I still recommend holding/building some dry powder despite the Index-level bullishness. The breadth and volume confirmation indicators are flashing a warning as the few remaining performance chasers ride the last of the positive seasonality.


Bulls make money, Bears make money, Pigs get slaughtered. If you are still playing this rally from here, I suggest you have a hair trigger on the button. Oh, and it's orange, too.



Risk Model: 5/5 - Risk On


With the RSI at 56 and the XIUs only 8% above their 200 moving average, you aren't getting any sell signals here. The AAII Sentiment is in a momentum-chasing recovery mode, and the 3-month VXV is surprisingly well contained despite the headline risks. The Model is likely to change on any negative headline, as both sentiment and implied volatility could reverse sharply. Again - the hair trigger environment at work!
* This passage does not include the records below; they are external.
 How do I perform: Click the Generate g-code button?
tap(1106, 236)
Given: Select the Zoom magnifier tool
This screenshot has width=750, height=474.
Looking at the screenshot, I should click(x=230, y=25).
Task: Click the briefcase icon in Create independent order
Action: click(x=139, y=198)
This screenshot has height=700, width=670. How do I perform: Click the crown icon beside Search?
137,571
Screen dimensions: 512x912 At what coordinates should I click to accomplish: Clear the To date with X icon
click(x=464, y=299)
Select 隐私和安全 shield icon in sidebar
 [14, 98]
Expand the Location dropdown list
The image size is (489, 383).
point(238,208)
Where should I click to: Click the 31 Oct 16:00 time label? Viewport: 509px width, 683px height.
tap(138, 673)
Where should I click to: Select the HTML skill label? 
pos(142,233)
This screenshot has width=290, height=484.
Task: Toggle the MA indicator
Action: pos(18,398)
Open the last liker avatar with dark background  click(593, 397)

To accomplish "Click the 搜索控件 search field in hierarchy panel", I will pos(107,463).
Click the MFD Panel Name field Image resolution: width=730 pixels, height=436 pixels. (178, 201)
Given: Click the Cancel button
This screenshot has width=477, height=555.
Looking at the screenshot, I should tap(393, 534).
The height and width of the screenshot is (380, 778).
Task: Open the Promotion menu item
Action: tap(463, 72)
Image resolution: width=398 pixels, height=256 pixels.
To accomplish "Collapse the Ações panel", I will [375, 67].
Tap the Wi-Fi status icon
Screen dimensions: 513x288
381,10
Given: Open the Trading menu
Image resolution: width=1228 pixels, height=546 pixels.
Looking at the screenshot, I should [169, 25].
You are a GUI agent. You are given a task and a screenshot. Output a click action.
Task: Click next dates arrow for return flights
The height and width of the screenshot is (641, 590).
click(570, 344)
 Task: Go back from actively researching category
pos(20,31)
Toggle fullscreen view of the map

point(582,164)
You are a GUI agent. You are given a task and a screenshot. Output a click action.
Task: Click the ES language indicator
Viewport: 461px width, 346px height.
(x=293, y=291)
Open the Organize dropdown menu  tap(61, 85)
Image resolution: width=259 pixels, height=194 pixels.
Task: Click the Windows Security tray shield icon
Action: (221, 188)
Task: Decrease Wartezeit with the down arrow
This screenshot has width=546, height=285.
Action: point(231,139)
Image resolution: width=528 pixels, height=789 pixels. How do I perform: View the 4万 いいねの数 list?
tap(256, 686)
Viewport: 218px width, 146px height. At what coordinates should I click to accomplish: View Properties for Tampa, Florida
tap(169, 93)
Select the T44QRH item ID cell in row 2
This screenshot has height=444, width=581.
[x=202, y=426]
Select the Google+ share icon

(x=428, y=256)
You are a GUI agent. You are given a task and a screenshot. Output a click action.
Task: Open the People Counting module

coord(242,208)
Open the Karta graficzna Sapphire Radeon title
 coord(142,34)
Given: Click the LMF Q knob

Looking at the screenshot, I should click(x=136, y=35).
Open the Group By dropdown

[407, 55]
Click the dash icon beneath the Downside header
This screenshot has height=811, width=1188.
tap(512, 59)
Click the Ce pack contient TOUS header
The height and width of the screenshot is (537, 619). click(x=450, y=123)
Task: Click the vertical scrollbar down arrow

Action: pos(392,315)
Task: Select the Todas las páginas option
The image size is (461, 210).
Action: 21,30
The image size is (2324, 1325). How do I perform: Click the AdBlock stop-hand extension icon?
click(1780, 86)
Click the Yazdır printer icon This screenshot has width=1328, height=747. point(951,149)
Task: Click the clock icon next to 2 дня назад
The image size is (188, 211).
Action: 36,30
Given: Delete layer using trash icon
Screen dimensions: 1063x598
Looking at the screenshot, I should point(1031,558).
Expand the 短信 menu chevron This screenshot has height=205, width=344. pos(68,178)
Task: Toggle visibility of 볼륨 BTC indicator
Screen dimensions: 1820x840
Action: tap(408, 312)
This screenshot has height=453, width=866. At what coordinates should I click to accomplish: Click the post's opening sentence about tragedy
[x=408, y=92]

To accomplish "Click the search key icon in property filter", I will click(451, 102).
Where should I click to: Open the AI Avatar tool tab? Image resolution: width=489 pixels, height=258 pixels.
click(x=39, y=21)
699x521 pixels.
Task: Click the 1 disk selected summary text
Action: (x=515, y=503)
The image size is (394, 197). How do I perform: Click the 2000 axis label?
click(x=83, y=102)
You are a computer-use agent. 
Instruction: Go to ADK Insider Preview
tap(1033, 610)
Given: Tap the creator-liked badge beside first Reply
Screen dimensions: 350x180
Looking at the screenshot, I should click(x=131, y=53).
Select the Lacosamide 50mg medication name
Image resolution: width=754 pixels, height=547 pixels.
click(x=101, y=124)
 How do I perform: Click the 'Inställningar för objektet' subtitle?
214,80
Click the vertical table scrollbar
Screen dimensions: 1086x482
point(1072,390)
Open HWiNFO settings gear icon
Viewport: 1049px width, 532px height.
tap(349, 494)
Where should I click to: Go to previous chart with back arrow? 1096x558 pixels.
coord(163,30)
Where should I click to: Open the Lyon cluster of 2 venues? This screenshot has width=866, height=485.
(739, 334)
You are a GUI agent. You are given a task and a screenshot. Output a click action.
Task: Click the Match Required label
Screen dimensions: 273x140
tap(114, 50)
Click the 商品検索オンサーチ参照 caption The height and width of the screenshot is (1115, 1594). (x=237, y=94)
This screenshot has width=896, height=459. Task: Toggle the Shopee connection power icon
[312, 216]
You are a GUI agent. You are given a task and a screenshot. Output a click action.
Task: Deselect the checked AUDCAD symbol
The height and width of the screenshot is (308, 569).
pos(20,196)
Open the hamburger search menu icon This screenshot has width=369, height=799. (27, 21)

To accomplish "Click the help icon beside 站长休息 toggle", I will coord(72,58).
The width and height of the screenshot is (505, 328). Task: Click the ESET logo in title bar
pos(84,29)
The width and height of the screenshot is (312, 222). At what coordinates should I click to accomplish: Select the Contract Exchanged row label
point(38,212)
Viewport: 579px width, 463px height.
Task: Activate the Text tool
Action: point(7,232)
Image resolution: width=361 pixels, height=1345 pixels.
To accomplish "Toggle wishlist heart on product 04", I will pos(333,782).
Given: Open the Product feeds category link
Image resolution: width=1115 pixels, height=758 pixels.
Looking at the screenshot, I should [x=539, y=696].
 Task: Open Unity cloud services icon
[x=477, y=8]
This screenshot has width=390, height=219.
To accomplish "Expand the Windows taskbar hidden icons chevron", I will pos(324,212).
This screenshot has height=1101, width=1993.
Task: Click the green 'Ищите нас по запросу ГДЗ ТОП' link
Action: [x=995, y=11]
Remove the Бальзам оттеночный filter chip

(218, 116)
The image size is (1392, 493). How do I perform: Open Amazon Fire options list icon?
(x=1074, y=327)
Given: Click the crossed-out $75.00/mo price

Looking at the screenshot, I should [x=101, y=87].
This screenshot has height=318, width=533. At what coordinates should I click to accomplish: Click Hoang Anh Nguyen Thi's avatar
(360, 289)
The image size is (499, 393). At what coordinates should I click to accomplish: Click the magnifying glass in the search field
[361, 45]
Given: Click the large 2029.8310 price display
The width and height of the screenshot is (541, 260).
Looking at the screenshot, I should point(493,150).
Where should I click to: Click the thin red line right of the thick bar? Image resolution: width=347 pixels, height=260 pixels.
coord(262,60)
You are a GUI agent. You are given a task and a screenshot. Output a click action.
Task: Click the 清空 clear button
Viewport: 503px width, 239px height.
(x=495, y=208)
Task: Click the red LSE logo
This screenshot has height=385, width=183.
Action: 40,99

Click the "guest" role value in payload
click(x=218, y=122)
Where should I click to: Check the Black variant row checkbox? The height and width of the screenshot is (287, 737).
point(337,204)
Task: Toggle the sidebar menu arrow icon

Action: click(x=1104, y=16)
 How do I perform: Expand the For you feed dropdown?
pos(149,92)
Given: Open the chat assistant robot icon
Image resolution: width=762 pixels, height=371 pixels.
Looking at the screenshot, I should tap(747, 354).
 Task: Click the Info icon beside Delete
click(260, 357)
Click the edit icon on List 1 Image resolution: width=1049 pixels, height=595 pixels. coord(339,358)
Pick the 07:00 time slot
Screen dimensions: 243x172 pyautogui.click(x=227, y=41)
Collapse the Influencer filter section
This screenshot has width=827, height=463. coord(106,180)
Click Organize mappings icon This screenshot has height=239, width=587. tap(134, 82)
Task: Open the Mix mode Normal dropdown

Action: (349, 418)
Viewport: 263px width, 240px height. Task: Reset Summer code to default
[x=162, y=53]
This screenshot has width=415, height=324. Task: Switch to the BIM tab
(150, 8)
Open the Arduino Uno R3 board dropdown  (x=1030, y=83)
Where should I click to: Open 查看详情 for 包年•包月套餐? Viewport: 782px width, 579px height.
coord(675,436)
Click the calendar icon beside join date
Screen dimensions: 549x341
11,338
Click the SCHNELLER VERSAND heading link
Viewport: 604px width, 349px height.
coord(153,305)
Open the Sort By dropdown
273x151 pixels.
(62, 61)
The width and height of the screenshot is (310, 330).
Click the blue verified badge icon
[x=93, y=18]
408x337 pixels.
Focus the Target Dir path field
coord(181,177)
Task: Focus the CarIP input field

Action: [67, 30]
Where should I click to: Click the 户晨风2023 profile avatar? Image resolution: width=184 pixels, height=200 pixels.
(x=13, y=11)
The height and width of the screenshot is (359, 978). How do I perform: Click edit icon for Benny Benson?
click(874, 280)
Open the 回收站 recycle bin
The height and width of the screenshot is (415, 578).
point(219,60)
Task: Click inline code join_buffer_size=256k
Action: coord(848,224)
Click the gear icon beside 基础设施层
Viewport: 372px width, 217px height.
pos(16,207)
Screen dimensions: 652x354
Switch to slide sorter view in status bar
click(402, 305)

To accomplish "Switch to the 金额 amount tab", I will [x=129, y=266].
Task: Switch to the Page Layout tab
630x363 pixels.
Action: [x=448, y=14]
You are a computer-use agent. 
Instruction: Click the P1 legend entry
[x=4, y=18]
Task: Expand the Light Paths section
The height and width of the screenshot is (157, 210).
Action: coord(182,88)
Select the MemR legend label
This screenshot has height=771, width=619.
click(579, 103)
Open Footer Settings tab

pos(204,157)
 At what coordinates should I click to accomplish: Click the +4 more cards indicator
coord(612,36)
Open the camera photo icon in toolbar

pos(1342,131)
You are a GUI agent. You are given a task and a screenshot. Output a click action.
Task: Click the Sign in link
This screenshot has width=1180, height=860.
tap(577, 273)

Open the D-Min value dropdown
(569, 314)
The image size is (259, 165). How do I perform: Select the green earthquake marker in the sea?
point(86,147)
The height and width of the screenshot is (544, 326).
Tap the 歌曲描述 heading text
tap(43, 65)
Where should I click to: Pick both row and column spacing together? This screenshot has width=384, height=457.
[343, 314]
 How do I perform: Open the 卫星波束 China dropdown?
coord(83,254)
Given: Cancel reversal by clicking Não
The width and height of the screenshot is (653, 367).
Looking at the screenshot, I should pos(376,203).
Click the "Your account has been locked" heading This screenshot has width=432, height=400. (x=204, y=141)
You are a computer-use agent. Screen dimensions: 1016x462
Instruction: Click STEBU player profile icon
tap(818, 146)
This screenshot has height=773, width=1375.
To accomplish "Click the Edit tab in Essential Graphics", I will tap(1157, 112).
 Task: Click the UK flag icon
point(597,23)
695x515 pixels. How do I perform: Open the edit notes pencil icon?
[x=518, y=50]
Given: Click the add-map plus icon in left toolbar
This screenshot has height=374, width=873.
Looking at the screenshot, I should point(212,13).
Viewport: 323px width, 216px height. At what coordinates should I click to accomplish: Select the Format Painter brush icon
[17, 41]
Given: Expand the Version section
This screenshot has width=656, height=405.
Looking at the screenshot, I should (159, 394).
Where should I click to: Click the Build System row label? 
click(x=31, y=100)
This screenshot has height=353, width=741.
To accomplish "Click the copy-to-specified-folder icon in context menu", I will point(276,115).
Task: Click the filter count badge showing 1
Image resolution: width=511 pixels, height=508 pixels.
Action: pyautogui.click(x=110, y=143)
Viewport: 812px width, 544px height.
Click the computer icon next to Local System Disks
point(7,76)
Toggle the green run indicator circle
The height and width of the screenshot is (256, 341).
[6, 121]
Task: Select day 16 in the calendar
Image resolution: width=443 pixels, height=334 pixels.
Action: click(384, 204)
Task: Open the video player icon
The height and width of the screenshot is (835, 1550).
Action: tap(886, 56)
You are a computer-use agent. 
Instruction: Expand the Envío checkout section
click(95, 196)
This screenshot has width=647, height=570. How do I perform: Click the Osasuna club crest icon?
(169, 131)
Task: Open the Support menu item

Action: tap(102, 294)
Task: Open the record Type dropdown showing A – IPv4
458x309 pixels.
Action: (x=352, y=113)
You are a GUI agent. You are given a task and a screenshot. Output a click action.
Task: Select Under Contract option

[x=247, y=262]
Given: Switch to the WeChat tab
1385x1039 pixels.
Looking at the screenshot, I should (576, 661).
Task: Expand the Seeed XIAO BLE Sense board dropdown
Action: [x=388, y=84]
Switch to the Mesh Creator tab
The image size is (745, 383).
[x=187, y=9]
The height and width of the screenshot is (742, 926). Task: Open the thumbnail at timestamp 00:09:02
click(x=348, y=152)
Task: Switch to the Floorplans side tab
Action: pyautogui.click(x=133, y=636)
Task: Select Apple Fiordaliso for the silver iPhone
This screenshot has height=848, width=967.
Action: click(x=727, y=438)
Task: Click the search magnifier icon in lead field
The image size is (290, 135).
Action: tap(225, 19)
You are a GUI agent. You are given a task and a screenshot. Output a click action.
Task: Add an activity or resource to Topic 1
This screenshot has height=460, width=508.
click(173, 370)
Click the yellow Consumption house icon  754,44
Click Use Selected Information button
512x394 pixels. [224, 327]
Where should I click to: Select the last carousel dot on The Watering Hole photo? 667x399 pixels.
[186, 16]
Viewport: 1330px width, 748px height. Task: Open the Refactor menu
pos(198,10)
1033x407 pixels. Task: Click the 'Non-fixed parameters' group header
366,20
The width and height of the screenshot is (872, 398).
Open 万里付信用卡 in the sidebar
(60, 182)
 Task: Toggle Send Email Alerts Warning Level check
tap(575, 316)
Copper/Gold is interesting. Despite the global energy shock, supply-side effects are driving prices higher. Major mine expansions have been slow, and Chinese inventories have been dropping sharply. Although the ratio has definitely broken out, it is a bit extended. Given the recent history of head-fakes in this relationship, I'd like to see more work before I call a trend change - especially since copper seems to be the hard asset of choice for punters playing the AI bubble now that Bitcoin and Gold have corrected. Despite that hype, a seasonal high in copper is likely, especially given speculators' excessive positioning.



Copper/Gold




Looking at the Nasdaq ETF - QQQ - here at an extended level above its 200-day moving average. It's currently reading 18%, a level that rarely holds.

Although Dot-Com-era comparisons are popular, it remains well below that level of froth. Still, it won't stay here for long if this chart is any guide.